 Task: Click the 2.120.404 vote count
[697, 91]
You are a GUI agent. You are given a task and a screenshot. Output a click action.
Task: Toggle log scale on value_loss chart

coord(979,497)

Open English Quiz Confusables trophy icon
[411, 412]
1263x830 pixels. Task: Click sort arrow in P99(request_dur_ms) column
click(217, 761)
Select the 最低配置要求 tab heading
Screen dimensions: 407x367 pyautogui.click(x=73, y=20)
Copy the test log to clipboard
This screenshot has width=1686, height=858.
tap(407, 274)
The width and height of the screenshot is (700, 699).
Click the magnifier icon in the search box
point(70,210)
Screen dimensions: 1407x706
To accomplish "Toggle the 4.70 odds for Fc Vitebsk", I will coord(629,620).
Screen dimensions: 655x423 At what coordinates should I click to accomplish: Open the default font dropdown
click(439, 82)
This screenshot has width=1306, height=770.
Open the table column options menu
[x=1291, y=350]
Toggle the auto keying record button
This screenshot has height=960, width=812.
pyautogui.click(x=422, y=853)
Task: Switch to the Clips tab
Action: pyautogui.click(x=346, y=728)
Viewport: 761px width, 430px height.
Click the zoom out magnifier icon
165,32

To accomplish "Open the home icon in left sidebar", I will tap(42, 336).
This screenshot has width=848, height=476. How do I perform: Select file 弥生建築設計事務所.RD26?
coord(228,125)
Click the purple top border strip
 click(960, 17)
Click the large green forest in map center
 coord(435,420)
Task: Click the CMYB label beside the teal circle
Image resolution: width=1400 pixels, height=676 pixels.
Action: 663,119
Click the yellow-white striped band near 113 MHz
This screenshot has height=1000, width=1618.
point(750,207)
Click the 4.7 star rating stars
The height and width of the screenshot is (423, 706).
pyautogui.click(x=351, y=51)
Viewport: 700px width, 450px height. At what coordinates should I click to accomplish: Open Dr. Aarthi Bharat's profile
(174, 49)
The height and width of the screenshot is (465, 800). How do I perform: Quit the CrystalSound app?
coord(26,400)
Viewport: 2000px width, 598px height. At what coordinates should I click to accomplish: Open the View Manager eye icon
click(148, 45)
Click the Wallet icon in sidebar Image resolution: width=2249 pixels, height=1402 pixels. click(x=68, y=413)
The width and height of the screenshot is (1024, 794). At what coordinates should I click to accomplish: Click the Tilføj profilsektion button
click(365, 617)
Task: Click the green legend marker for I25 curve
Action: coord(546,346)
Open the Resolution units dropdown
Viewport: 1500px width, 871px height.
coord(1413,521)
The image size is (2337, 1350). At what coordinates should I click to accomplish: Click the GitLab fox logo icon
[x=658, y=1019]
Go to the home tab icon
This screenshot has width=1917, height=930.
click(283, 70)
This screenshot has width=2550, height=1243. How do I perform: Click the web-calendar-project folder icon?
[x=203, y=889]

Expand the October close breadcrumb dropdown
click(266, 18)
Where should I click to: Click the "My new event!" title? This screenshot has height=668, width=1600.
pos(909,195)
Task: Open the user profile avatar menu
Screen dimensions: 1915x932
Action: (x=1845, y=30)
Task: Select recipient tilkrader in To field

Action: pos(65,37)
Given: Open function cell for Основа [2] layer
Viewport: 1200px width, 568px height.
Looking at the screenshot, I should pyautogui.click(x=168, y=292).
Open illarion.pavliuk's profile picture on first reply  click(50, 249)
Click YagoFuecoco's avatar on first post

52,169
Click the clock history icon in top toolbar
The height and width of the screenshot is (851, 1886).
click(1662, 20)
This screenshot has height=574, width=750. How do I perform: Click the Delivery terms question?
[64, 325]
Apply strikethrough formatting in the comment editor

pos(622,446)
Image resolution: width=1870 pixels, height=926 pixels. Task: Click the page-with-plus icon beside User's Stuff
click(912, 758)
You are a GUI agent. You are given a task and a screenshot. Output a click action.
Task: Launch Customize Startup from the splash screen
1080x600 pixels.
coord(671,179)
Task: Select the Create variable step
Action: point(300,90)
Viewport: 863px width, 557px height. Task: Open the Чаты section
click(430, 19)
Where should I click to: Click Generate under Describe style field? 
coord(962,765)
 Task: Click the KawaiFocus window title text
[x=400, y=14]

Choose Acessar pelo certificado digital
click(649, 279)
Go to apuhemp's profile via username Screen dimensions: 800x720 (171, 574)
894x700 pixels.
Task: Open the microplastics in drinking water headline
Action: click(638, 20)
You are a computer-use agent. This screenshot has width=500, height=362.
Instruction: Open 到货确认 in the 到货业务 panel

What you have to do ->
Print every entry exactly.

Answer to the problem ->
 Task: Click the 2.120.404 vote count
[697, 91]
You are a GUI agent. You are given a task and a screenshot. Output a click action.
Task: Toggle log scale on value_loss chart

coord(979,497)

Open English Quiz Confusables trophy icon
[411, 412]
1263x830 pixels. Task: Click sort arrow in P99(request_dur_ms) column
click(217, 761)
Select the 最低配置要求 tab heading
Screen dimensions: 407x367 pyautogui.click(x=73, y=20)
Copy the test log to clipboard
This screenshot has width=1686, height=858.
tap(407, 274)
The width and height of the screenshot is (700, 699).
Click the magnifier icon in the search box
point(70,210)
Screen dimensions: 1407x706
To accomplish "Toggle the 4.70 odds for Fc Vitebsk", I will coord(629,620).
Screen dimensions: 655x423 At what coordinates should I click to accomplish: Open the default font dropdown
click(439, 82)
This screenshot has width=1306, height=770.
Open the table column options menu
[x=1291, y=350]
Toggle the auto keying record button
This screenshot has height=960, width=812.
pyautogui.click(x=422, y=853)
Task: Switch to the Clips tab
Action: pyautogui.click(x=346, y=728)
Viewport: 761px width, 430px height.
Click the zoom out magnifier icon
165,32

To accomplish "Open the home icon in left sidebar", I will tap(42, 336).
This screenshot has width=848, height=476. How do I perform: Select file 弥生建築設計事務所.RD26?
coord(228,125)
Click the purple top border strip
 click(960, 17)
Click the large green forest in map center
 coord(435,420)
Task: Click the CMYB label beside the teal circle
Image resolution: width=1400 pixels, height=676 pixels.
Action: 663,119
Click the yellow-white striped band near 113 MHz
This screenshot has height=1000, width=1618.
point(750,207)
Click the 4.7 star rating stars
The height and width of the screenshot is (423, 706).
pyautogui.click(x=351, y=51)
Viewport: 700px width, 450px height. At what coordinates should I click to accomplish: Open Dr. Aarthi Bharat's profile
(174, 49)
The height and width of the screenshot is (465, 800). How do I perform: Quit the CrystalSound app?
coord(26,400)
Viewport: 2000px width, 598px height. At what coordinates should I click to accomplish: Open the View Manager eye icon
click(148, 45)
Click the Wallet icon in sidebar Image resolution: width=2249 pixels, height=1402 pixels. click(x=68, y=413)
The width and height of the screenshot is (1024, 794). At what coordinates should I click to accomplish: Click the Tilføj profilsektion button
click(365, 617)
Task: Click the green legend marker for I25 curve
Action: coord(546,346)
Open the Resolution units dropdown
Viewport: 1500px width, 871px height.
coord(1413,521)
The image size is (2337, 1350). At what coordinates should I click to accomplish: Click the GitLab fox logo icon
[x=658, y=1019]
Go to the home tab icon
This screenshot has width=1917, height=930.
click(283, 70)
This screenshot has width=2550, height=1243. How do I perform: Click the web-calendar-project folder icon?
[x=203, y=889]

Expand the October close breadcrumb dropdown
click(266, 18)
Where should I click to: Click the "My new event!" title? This screenshot has height=668, width=1600.
pos(909,195)
Task: Open the user profile avatar menu
Screen dimensions: 1915x932
Action: (x=1845, y=30)
Task: Select recipient tilkrader in To field

Action: pos(65,37)
Given: Open function cell for Основа [2] layer
Viewport: 1200px width, 568px height.
Looking at the screenshot, I should pyautogui.click(x=168, y=292).
Open illarion.pavliuk's profile picture on first reply  click(50, 249)
Click YagoFuecoco's avatar on first post

52,169
Click the clock history icon in top toolbar
The height and width of the screenshot is (851, 1886).
click(1662, 20)
This screenshot has height=574, width=750. How do I perform: Click the Delivery terms question?
[64, 325]
Apply strikethrough formatting in the comment editor

pos(622,446)
Image resolution: width=1870 pixels, height=926 pixels. Task: Click the page-with-plus icon beside User's Stuff
click(912, 758)
You are a GUI agent. You are given a task and a screenshot. Output a click action.
Task: Launch Customize Startup from the splash screen
1080x600 pixels.
coord(671,179)
Task: Select the Create variable step
Action: point(300,90)
Viewport: 863px width, 557px height. Task: Open the Чаты section
click(430, 19)
Where should I click to: Click Generate under Describe style field? 
coord(962,765)
 Task: Click the KawaiFocus window title text
[x=400, y=14]

Choose Acessar pelo certificado digital
click(649, 279)
Go to apuhemp's profile via username Screen dimensions: 800x720 (171, 574)
894x700 pixels.
Task: Open the microplastics in drinking water headline
Action: click(638, 20)
You are a computer-use agent. This screenshot has width=500, height=362.
Instruction: Open 到货确认 in the 到货业务 panel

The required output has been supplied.